Così si salvarono i ragazzi della grotta
mercoledì 30 ottobre 2019
Per quasi tre settimane la vita di tredici ragazzi è appesa a un filo. Sono bloccati in una grotta all'apparenza irraggiungibile. Poi, contro ogni previsione, vengono individuati e riportati in superficie. Si tratta di uno dei più grandi e drammatici salvataggi di tutti i tempi. Ma restano delle domande: perché sono rimasti intrappolati e com'è stato possibile salvarli? A queste domande risponde il documentario Trappola mortale: i ragazzi della grotta, andato in onda ieri in prima serata su National Geographic (canale 403 di Sky) con la regia di Kevin MacDonald.

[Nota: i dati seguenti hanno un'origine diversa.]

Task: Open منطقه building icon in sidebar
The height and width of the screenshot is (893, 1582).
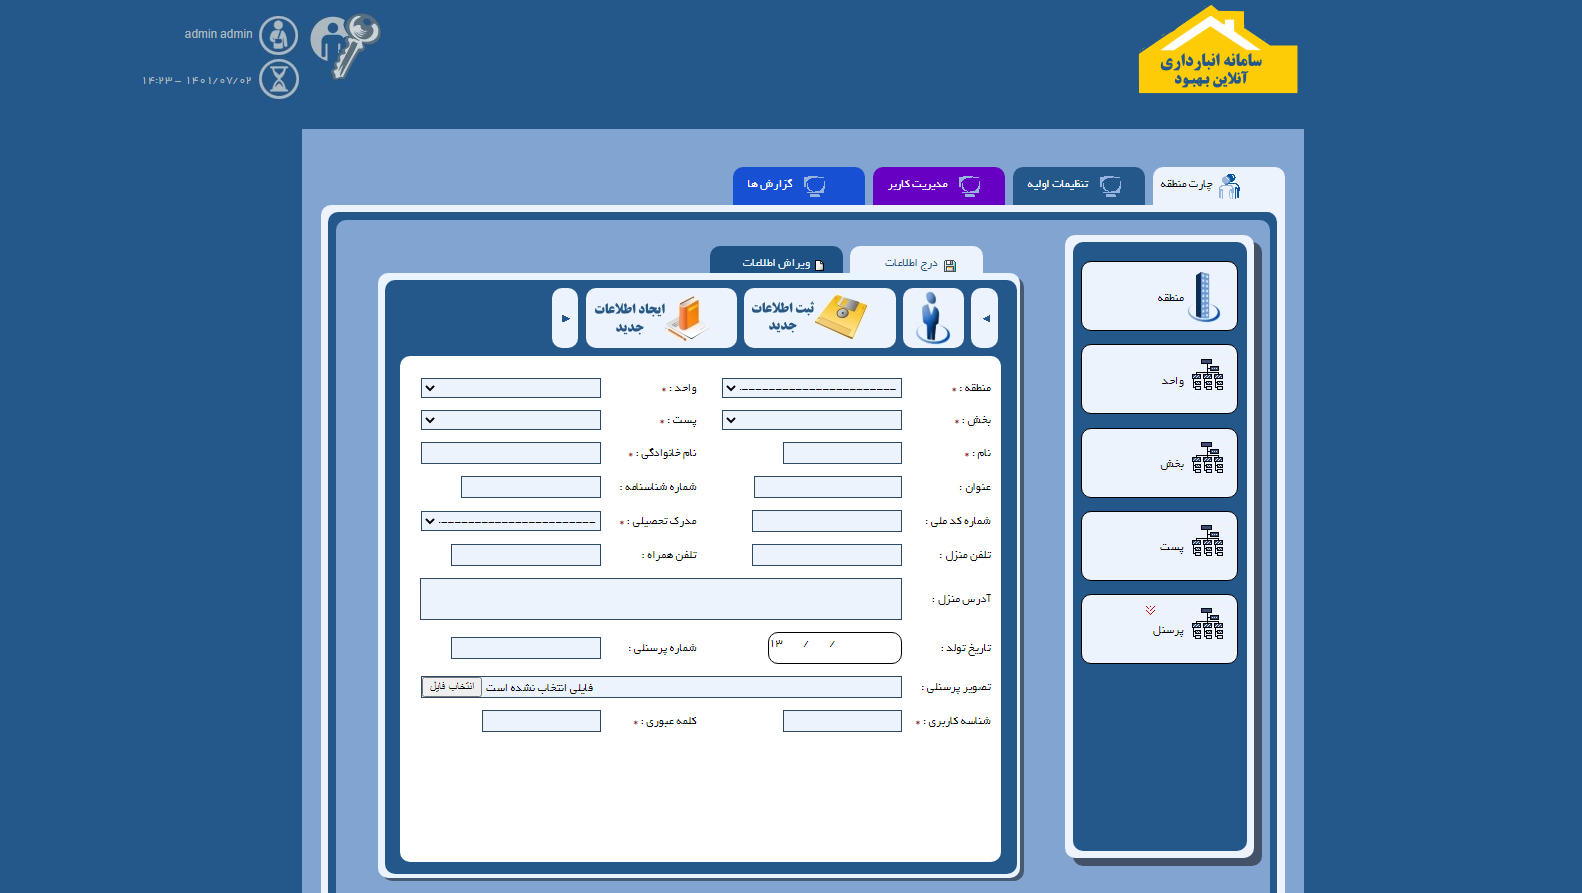Action: [1159, 296]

Il 23 giugno 2018, i giovani giocatori di una squadra locale e il loro allenatore decidono di esplorare il sistema di grotte Tham Luang in Thailandia. Ha inizio in quel momento una storia che terrà il mondo con il fiato sospeso per seguire un'imponente attività di recupero. Serviranno infatti diciotto giorni, diciassette speleologi subacquei, duecento bombole d'ossigeno, mille e cinquecento metri di corda, diecimila volontari provenienti da venti Paesi diversi e purtroppo la morte di un soccorritore, per riportare in salvo i ragazzi. Dieci mesi dopo, una squadra di speleologi inglesi decide di effettuare il primo rilievo digitale in 3D all'interno della grotta. Entrano nelle viscere della montagna nella Thailandia del Nord durante la stagione secca. Furono infatti le piogge monsoniche ad allagare improvvisamente i cunicoli sotterranei e bloccare i ragazzi in un unico angusto spazio asciutto. Ma anche senza acqua e fango, tornare in quel punto è un'impresa. C'è un percorso di un chilometro e mezzo con passaggi non più alti di settanta centimetri, difficili da attraversare in condizioni normali e che i soccorritori, trascinando un ragazzo per volta opportunamente sedato, attraversarono completamente immersi nell'acqua fangosa, con le bombole dell'ossigeno, seguendo un cavo con la mano. Nel racconto, almeno a livello di doppiaggio, c'è una certa enfasi drammatica. Anche la musica è da thriller. Ma il mix di immagini di repertorio (quelle vere del ritrovamento e poi del salvataggio dei ragazzi) con le ricostruzioni virtuali e le testimonianze dei soccorritori fanno capire come realmente quell'operazione abbia avuto del miracoloso.